Is this a big middle finger to AFTRA rules which (for now at least) discourage such actions?  You bet it is.

They are not alone.  The radio industry’s dirty little secret is that many broadcasters are matching their on-air content to their streams, including ads, even as their competitors comply with the rules and “play fair.”

So why are they considering this, and why is it the easiest and biggest mistake they will make for their future?

They’re doing it for several reasons.

Mostly they’re doing it because every so often a PPM device comes in contact with a radio stream and causes an ephemeral “blip” in the ratings which is largely explainable by one PPM panelist and one PPM device.  To be sure, the volume of listening to any given radio station’s stream is tiny compared to over-the-air listening.  And while PPM is often criticized for insufficient sample size to measure radio, the measurement of online radio via PPM is an absolute joke (which is why even Arbitron is not proposing that PPM devices be used to measure online listening as part of it’s Total Audience Measurement solution).

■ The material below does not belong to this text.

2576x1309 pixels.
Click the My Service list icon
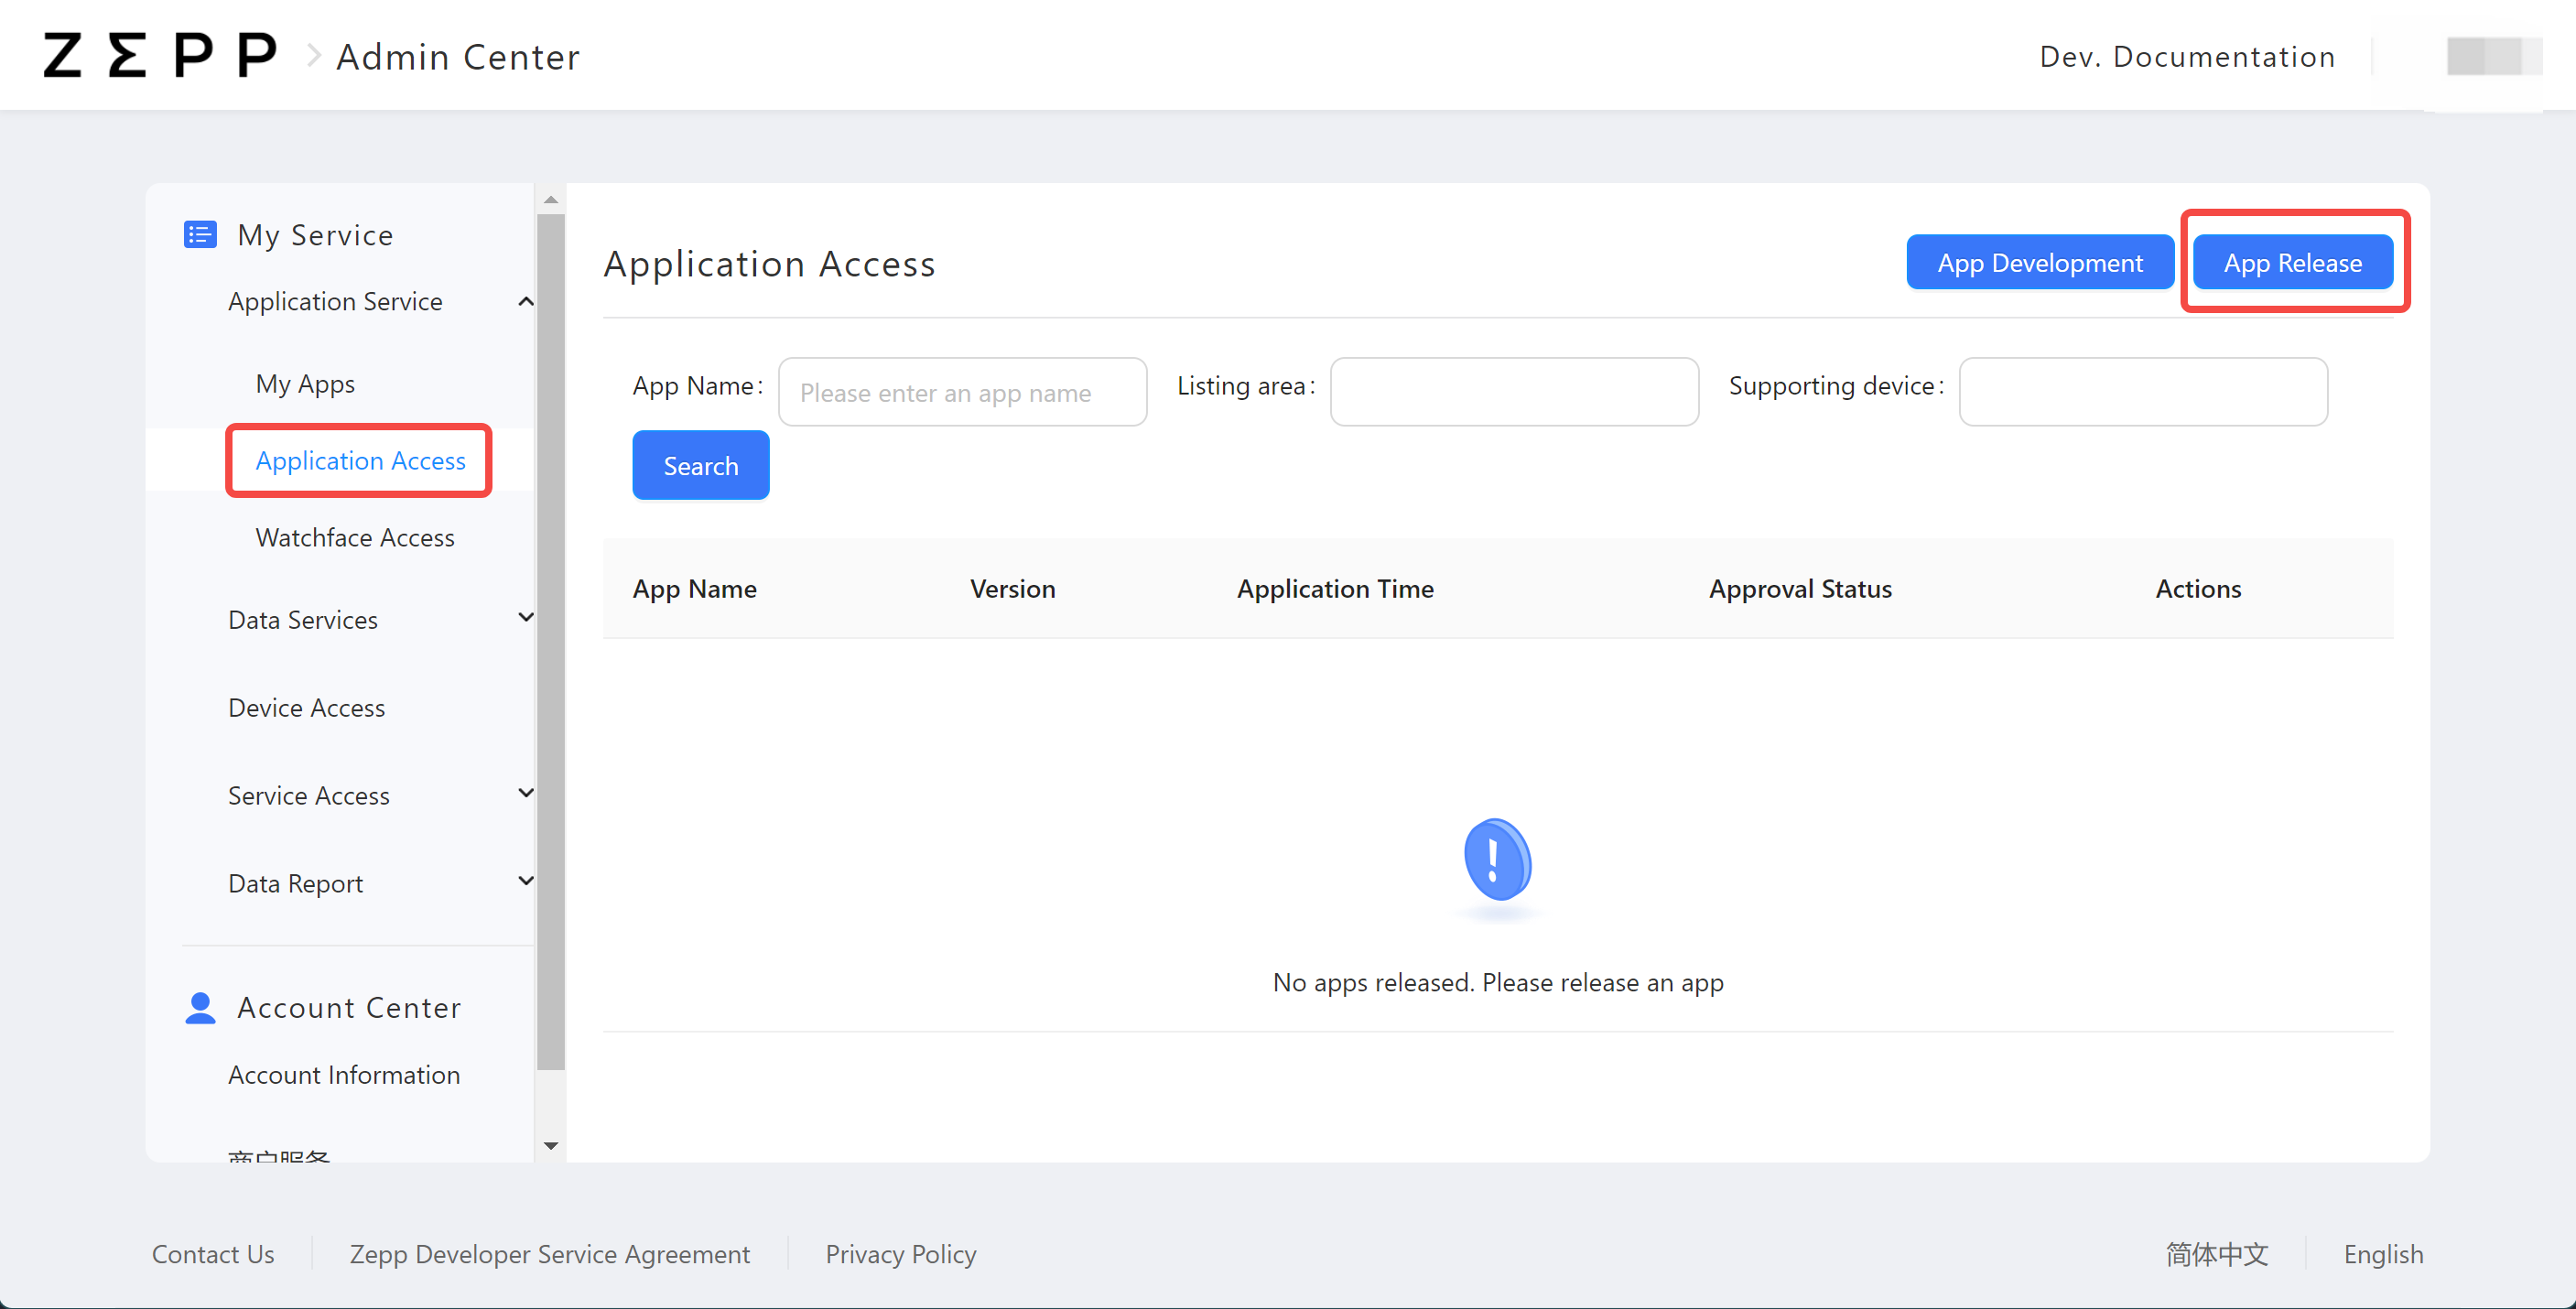200,234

So in other words, if you get a “blip” perhaps you can sell a “blip.”  That is, it’s easier to sell snake oil to an advertiser than to add value to that same advertiser. It’s oh so much easier to sell a lie than the truth when the lie is part of your ratings ranker. And if agencies are stupid enough to reward you for that lie, perhaps they deserve what they get.  But do their clients?

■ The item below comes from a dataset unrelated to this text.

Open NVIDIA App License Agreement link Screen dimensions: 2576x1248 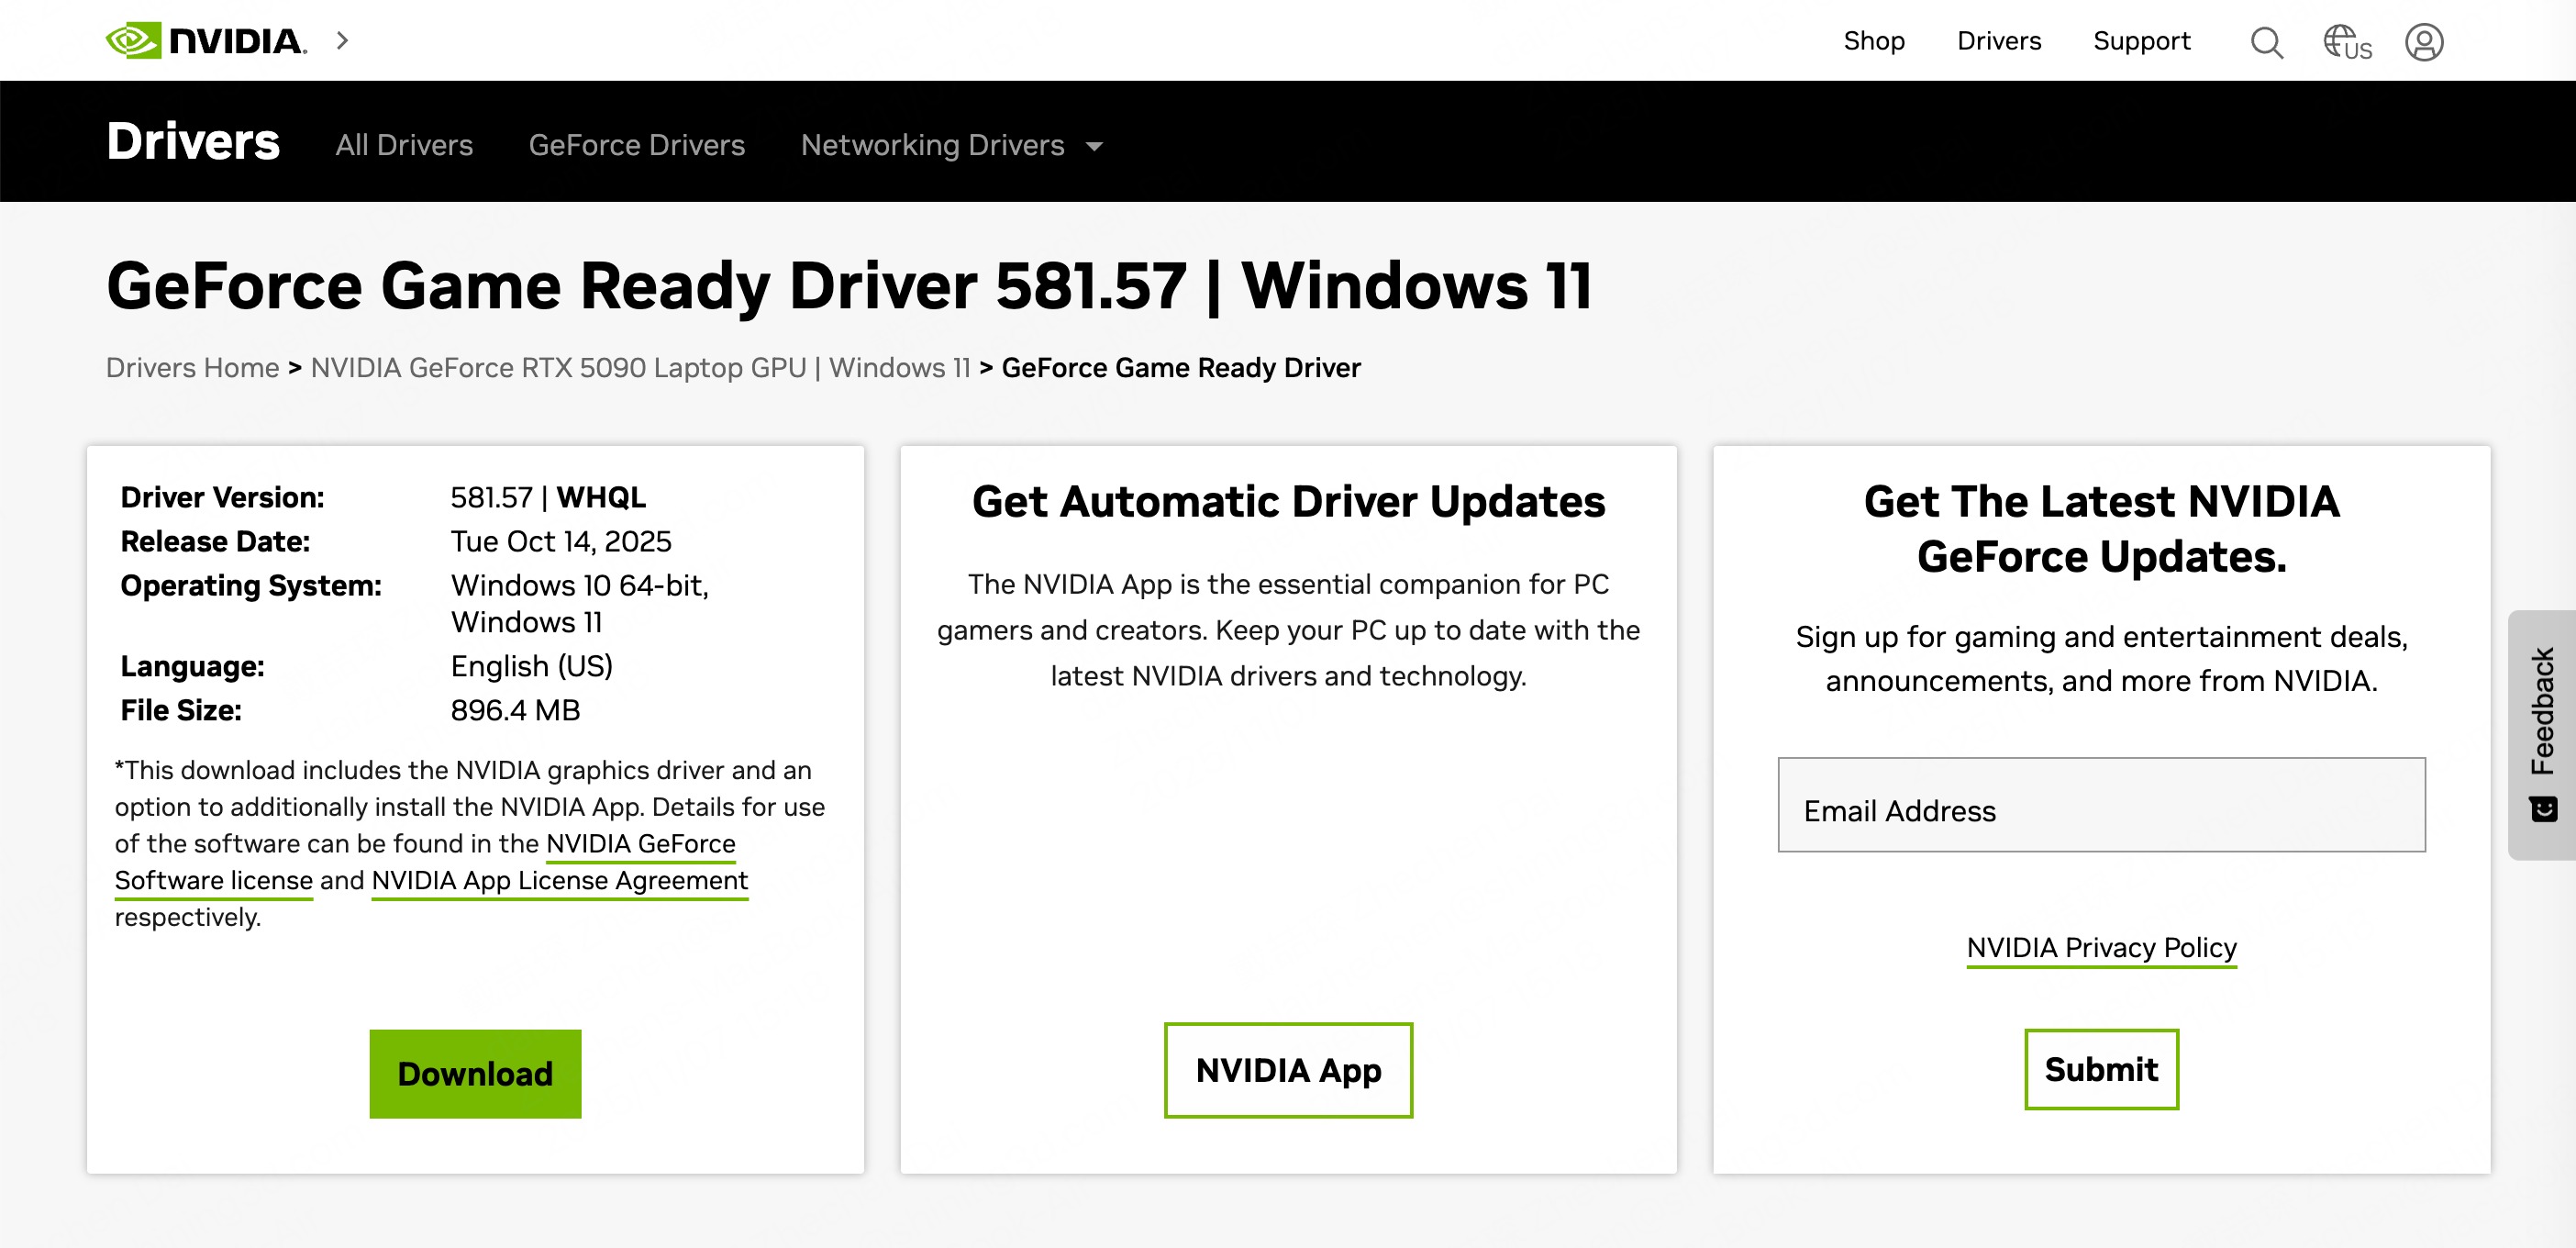[x=559, y=881]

Simulcasting programming, including ads, is something that’s common outside the US where AFTRA rules do not apply. But here’s the interesting thing: International broadcasters are beginning to disconnect the streams from the stations and monetize them separately: Different spots, different sellers, different clients, accountable metrics, higher valuations.  They are recognizing the value locked inside that streaming inventory waiting to be released and they are beginning to realize it.  Could it possibly be that American broadcasters would move in the other direction?

Even in the US there are numerous examples of broadcasters, sometimes in smaller markets, earning six-figure premiums off streaming revenue – and not by simulcasting the ads.

This takes commitment and effort and focus, obviously.  It takes a plan. Because providing value to advertisers is hard work, while pulling the wool over the eyes of an agency with a PPM ranker is comparatively easy.

In the short and long run, the value of online radio can only be unlocked by focusing on that asset apart from the over-the-air stations in the portfolio. Simulcasting ads wastes the asset in favor of betting on random action in PPM which has no bearing on true listenership or true value to the advertiser.

As the world of online radio grows and the revenue attached to it follows, stations who pursue the misbegotten path of simulcasting their spots will not only run afoul of AFTRA rules, they will pursue a deliberate strategy to rip off their customers and squander their future.

The opportunity is not to twist online radio into a means of tweaking your PPM numbers.  It’s to build and compete and monetize the burgeoning online radio market independent of PPM.  It is a new market with new competitors and, at least for now, broadcasters have a seat at that table.

There are two choices:  The easy, lazy, short-term one and the one that builds new revenue matched to new content threads in a rising distribution channel from an industry which has been creating and monetizing content for 100 years.